Handling CSV Files and Hypothesis Testing

May 21, 2024

Lecture Notes on Handling CSV Files and Hypothesis Testing

Introduction

  • The session plan was adjusted based on feedback from students facing issues with the practical assignment.
  • Problems encountered by students involved opening CSV files, where data appears in one column.
  • Aim: Address handling of CSV files and then resume hypothesis templates.

Handling CSV Files in Excel

Issue: Data in One Column

  • Data in CSV files may appear in one column when opened in Excel.
  • The problem typically arises due to system settings using decimal commas instead of decimal points.
  • Changing system settings to use decimal points solves the issue (instructions on changing this are available).
  • Alternative solution: Use Excel’s Text to Columns function.
    • Highlight the column with data.
    • Go to Data -> Text to Columns.
    • Choose Delimited -> Next -> Choose Comma delimited -> Finish.
    • Data will split into columns correctly.

Data Import Option

  • Alternative: Import data from CSV within Excel.
    • Data -> Get External Data -> From Text.
    • Choose the CSV file -> Import.
    • Follow a similar process to Text to Columns.
    • Data will be imported into Excel columns correctly.

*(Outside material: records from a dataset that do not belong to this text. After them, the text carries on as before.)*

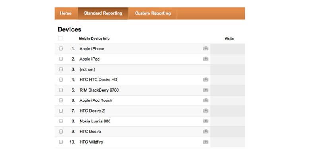Go to the Home tab
The height and width of the screenshot is (155, 312).
click(x=66, y=13)
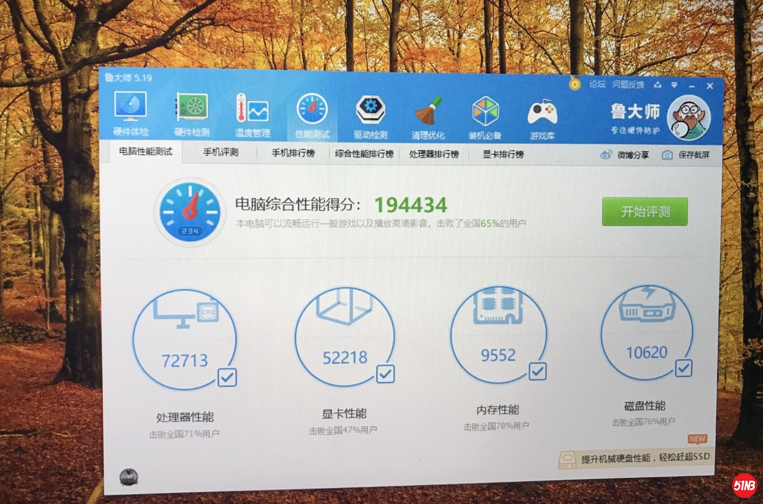Click the green 开始评测 button
763x504 pixels.
click(644, 212)
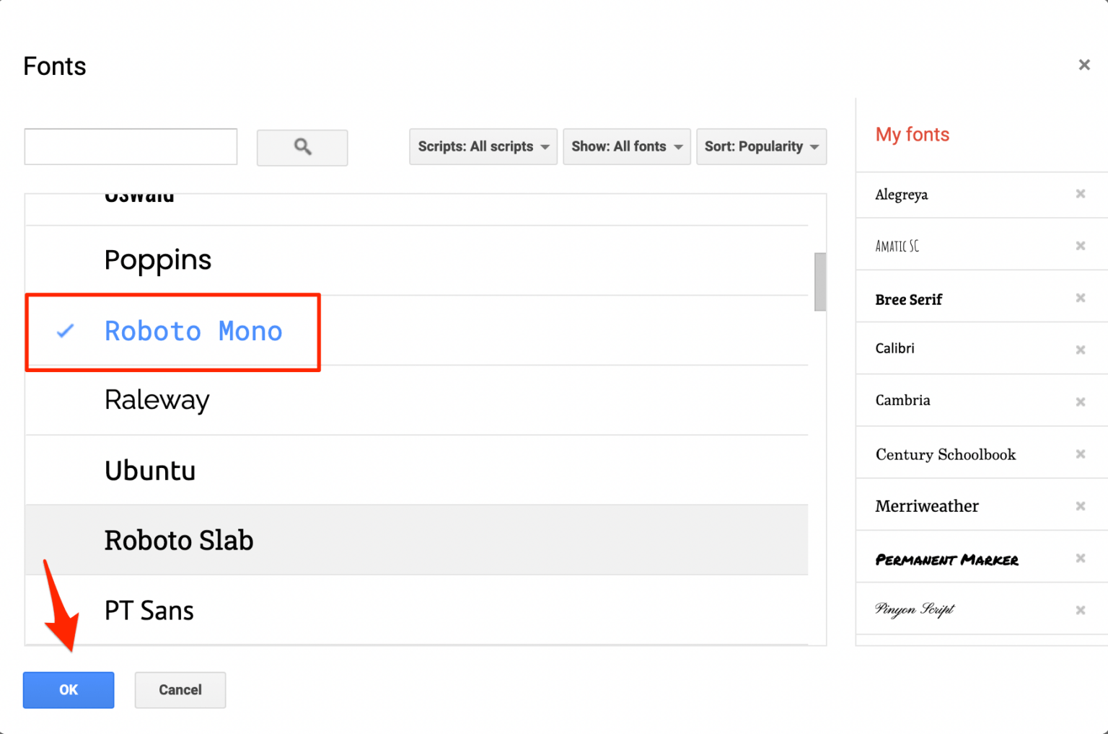Screen dimensions: 1108x734
Task: Remove Cambria from My fonts
Action: pos(1081,401)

Practical Assignment Overview

  • Four questions; Questions 2, 3, and 4 involve CSV datasets specific to each student.
  • The FIFA dataset is used for reference.
  • Automated calculations in templates are emphasized for accuracy and efficiency.

Hypothesis Testing Templates

Setting up the Template

  • Requirement: Input hypothesized value and population standard deviation.
  • Calculations must be automatic when new data is input.

Calculating P-Values

  • Different formulas for lower tail, upper tail, and two-tailed tests.
    • Lower Tail: NORM.S.DIST(t-statistic, TRUE)
    • Upper Tail: 1 - NORM.S.DIST(t-statistic, TRUE)
    • Two-Tailed: 2 * MIN(NORM.S.DIST(t-statistic, TRUE), 1 - NORM.S.DIST(t-statistic, TRUE))*

Critical Values

  • Calculated using significance levels.
    • Lower Tail: NORM.S.INV(alpha)
    • Upper Tail: NORM.S.INV(1 - alpha)
    • Two-Tailed: NORM.S.INV(1 - alpha/2) and -NORM.S.INV(1 - alpha/2)

Hypothesis Testing with Sigma Unknown

Example Template Use

  • Include sample size (COUNT), sample mean (AVERAGE), and sample standard deviation (STDEV.S).
  • Input hypothesized value and significance level.
  • Calculate the T-statistic:
    • Formula: (Sample Mean - Hypothesized Value) / (Sample Standard Deviation / SQRT(Sample Size))
  • P-Value: Use T.DIST for lower tail, 1 - T.DIST for upper tail, 2 * MIN(...) or T.DIST.2T for two-tailed.
  • Critical Values: Use T.INV and T.INV.2T functions.*

Proportion Hypothesis Testing

Setting up the Template

  • Calculate sample size (use COUNT.A and subtract one for the heading).
  • Count responses (use COUNTIF).
  • Calculate sample proportion (Count of Response / Sample Size).
  • Calculate Standard Error: SQRT((Hypothesized Value * (1 - Hypothesized Value)) / Sample Size).
  • P-Values and Critical Values: Similar to above discussions but using proportions.*

Conclusion

  • Emphasis on understanding the setup of templates for hypothesis testing.
  • Reminder to consult instructions and recordings if issues arise.
  • Next session to continue with templates and address any Q&A.